WORK INSTRUCTIONS:
Where "each" appears in a line of the entries below, that line should be copied.

RECORDS FOR THE TASK:
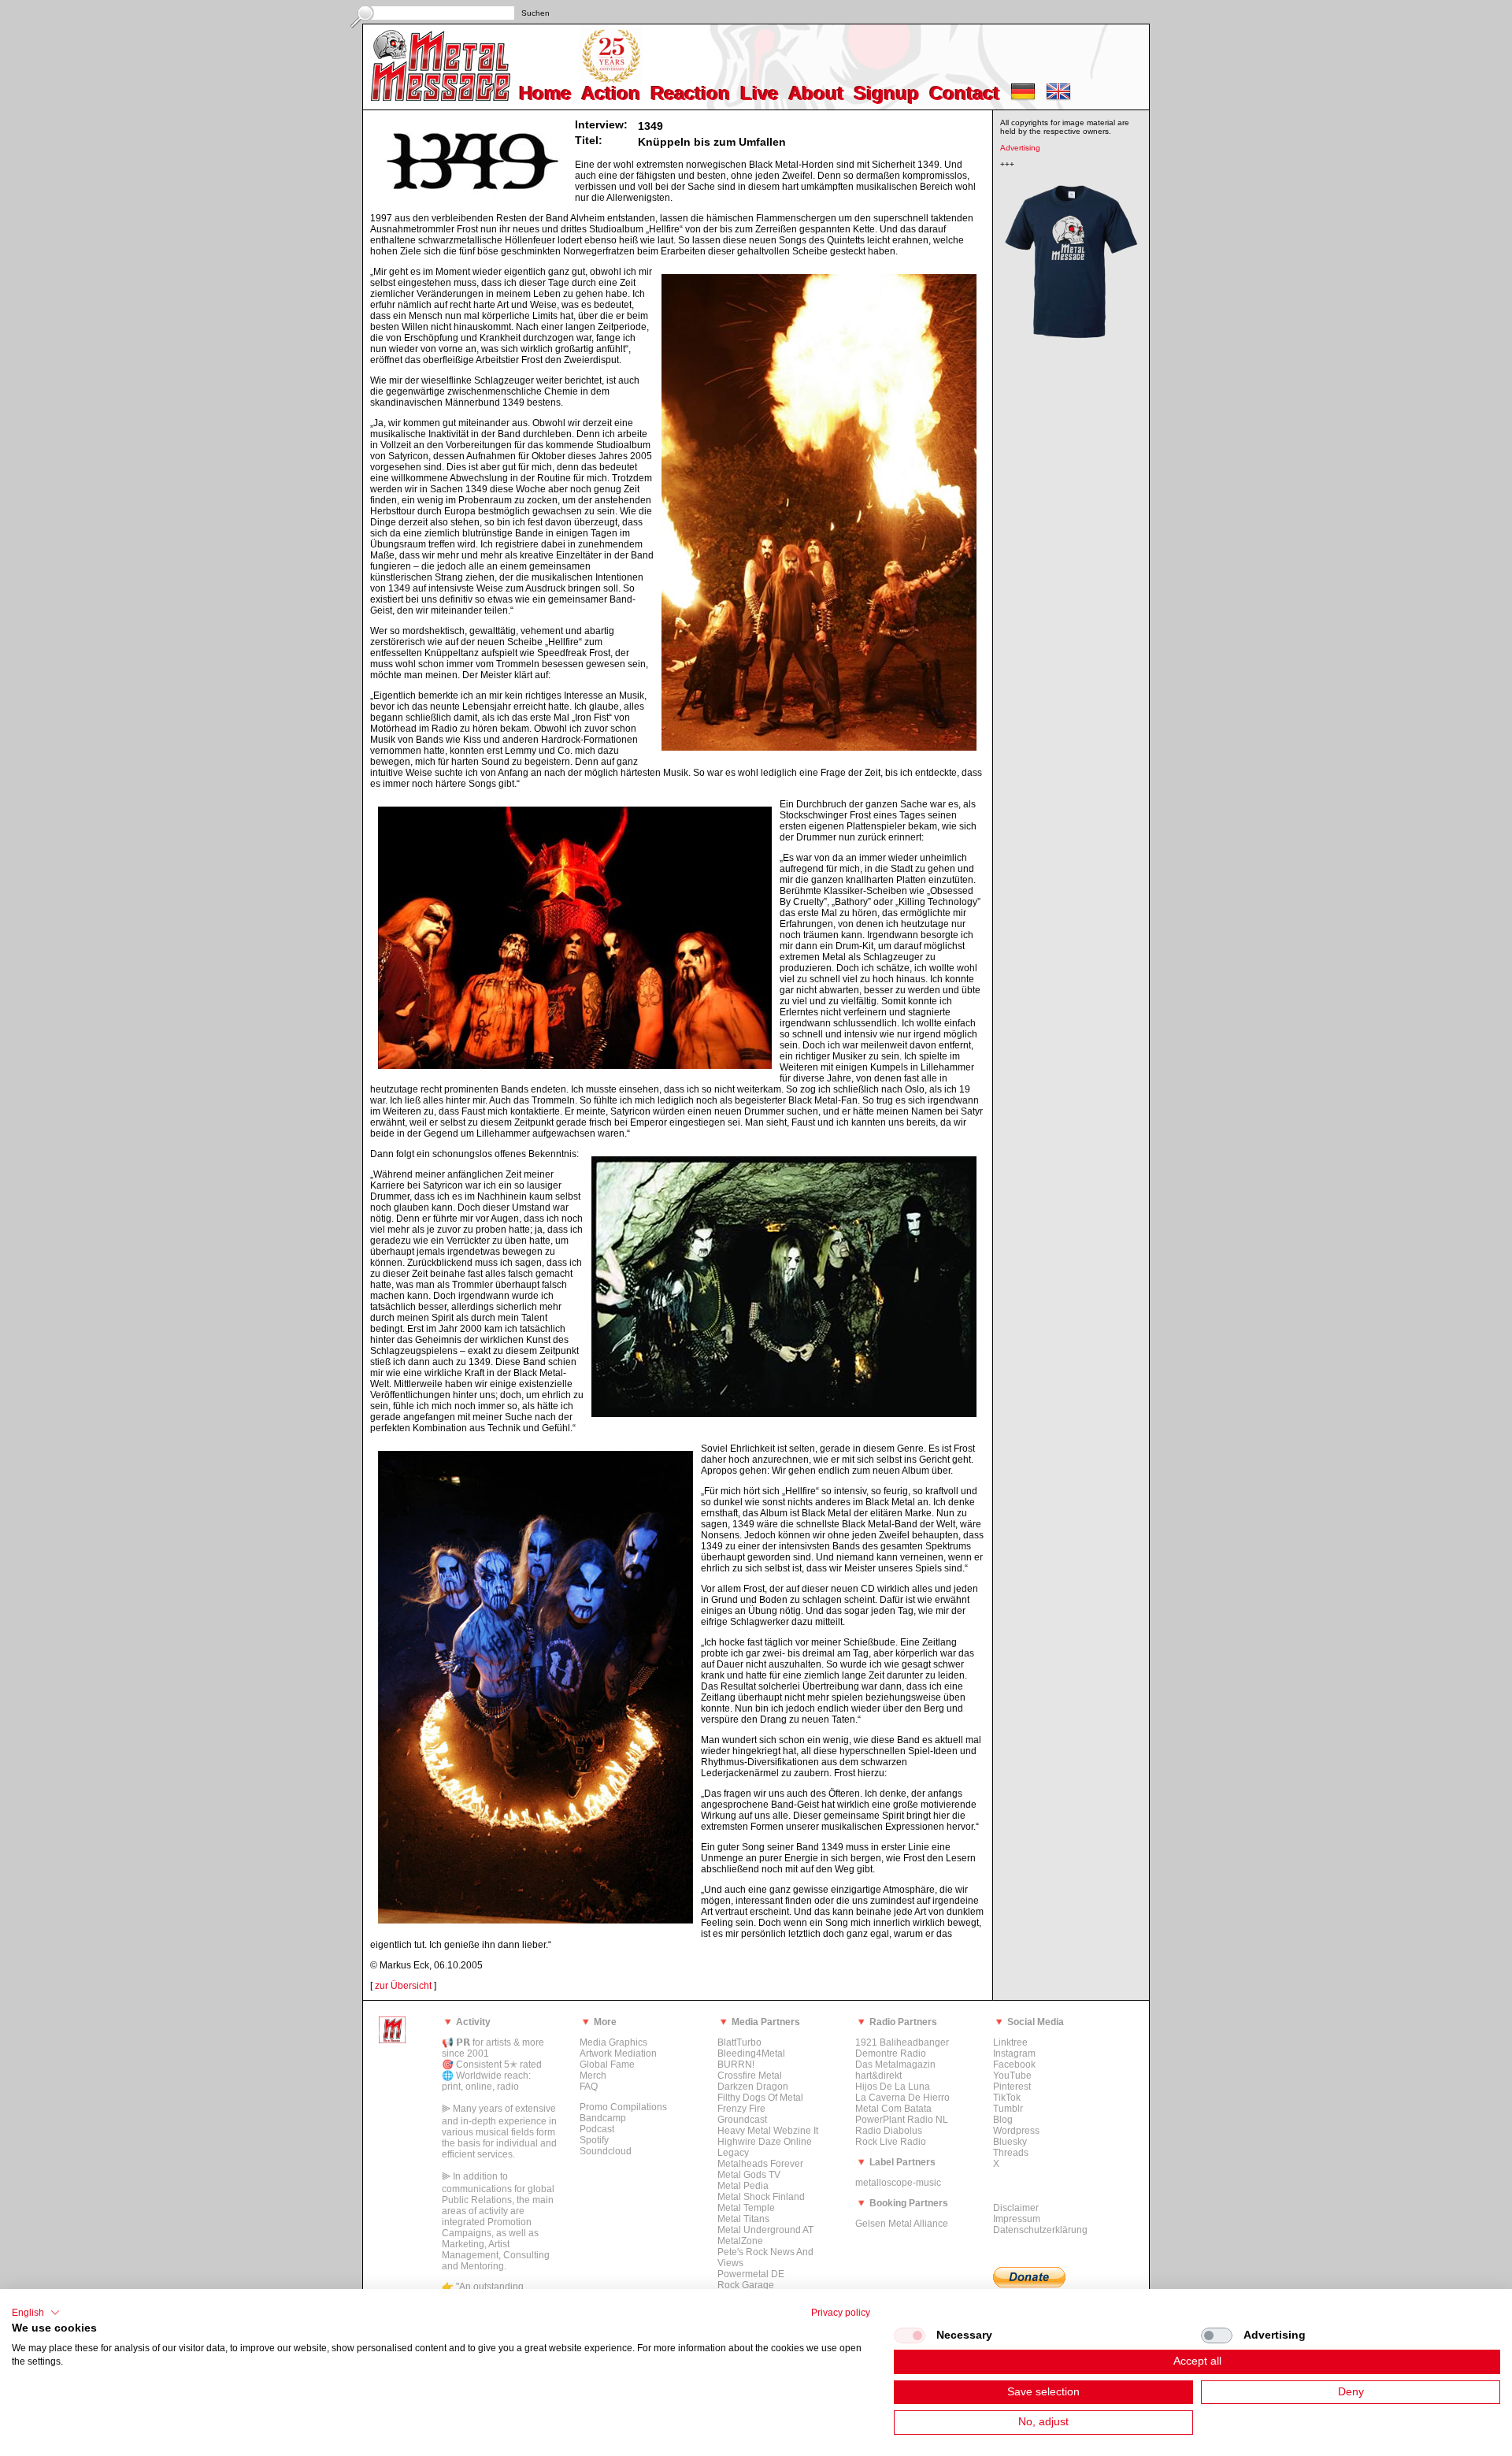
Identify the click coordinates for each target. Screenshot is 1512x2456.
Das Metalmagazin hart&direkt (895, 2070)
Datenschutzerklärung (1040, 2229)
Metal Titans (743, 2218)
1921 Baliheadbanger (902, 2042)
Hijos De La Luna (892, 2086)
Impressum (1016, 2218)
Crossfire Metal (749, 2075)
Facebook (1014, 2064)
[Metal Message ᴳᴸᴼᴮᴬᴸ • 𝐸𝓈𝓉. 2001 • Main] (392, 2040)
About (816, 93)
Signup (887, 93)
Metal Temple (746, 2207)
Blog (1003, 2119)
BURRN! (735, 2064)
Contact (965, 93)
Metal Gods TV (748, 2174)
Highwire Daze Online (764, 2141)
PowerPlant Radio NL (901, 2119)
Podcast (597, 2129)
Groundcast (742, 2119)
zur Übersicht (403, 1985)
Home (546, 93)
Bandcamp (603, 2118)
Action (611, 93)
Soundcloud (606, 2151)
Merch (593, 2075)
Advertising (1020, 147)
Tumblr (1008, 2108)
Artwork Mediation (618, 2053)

==

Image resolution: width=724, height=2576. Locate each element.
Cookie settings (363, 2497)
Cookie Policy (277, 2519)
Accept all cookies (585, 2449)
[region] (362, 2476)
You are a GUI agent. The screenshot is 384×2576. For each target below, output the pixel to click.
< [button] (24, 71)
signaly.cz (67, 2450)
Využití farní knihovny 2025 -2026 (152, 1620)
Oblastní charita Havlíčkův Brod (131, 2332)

PROBLEM SOLUTION:
Identify the click coordinates for each target. Screenshot is 1512x2456.
Image resolution: width=724, height=2576. Locate each element.
You are a GUI agent. The screenshot is 384×2576. For each target below, output the pixel to click.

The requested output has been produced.